» TASK ITEM:
Output the lines from the one holding "Select the Big chances missed row" to the end of the entries that follow, exactly and only those, minus any pictures.

» EXTRACTED MATERIAL:
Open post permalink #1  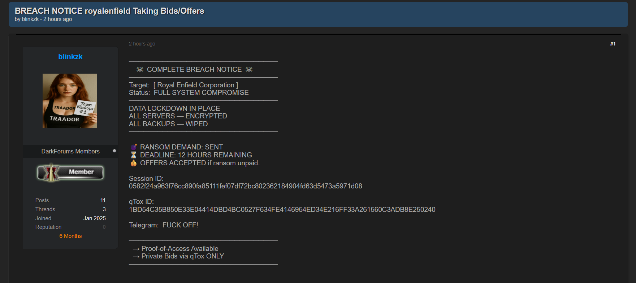click(x=613, y=44)
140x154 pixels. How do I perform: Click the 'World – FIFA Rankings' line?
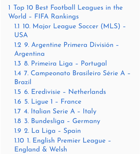44,16
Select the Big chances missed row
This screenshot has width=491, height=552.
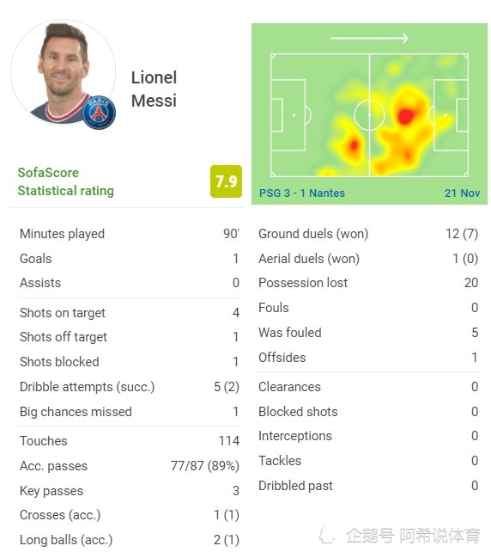pyautogui.click(x=130, y=412)
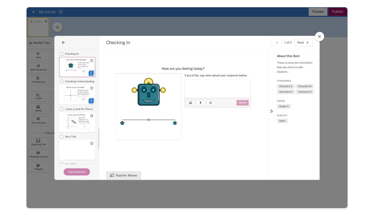Click the point on the number line slider
The image size is (374, 215).
click(x=148, y=120)

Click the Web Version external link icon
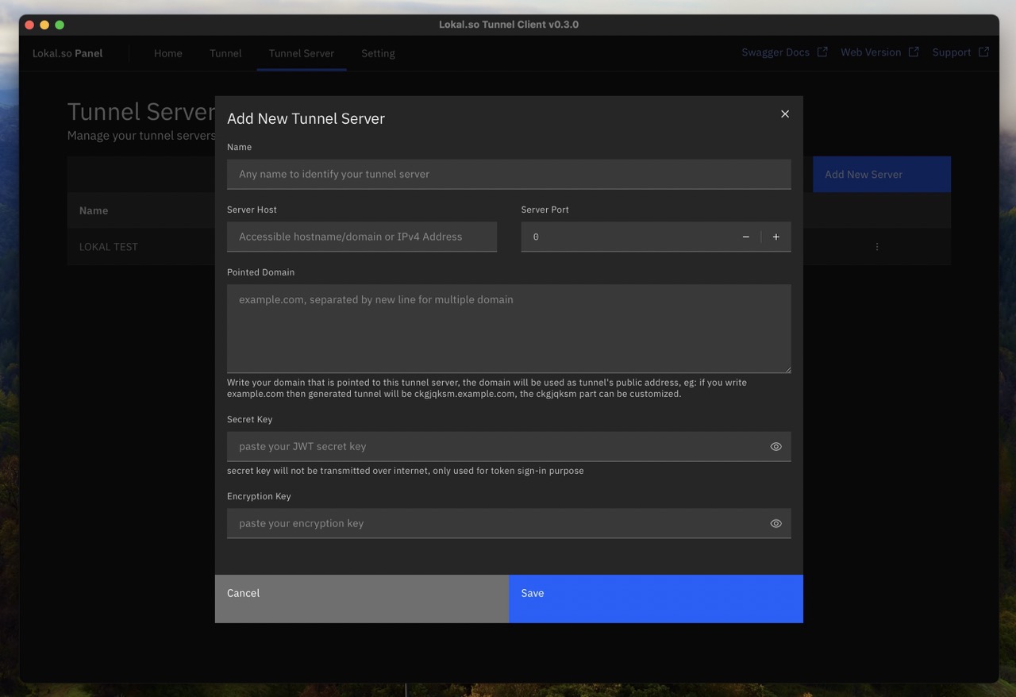click(x=913, y=52)
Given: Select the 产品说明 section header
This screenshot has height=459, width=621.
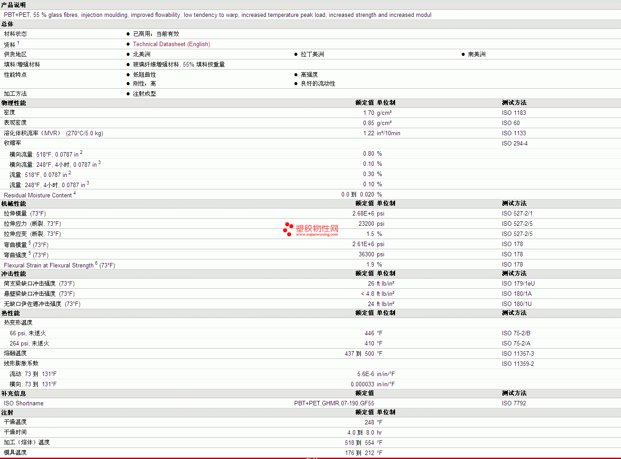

» COMPLETED TASK:
Select the Big chances missed row
This screenshot has width=491, height=552.
pyautogui.click(x=130, y=412)
Click the point on the number line slider
The image size is (374, 215).
click(x=148, y=120)

Click the Web Version external link icon
click(x=913, y=52)
Given: Select the 产品说明 section header
This screenshot has height=459, width=621.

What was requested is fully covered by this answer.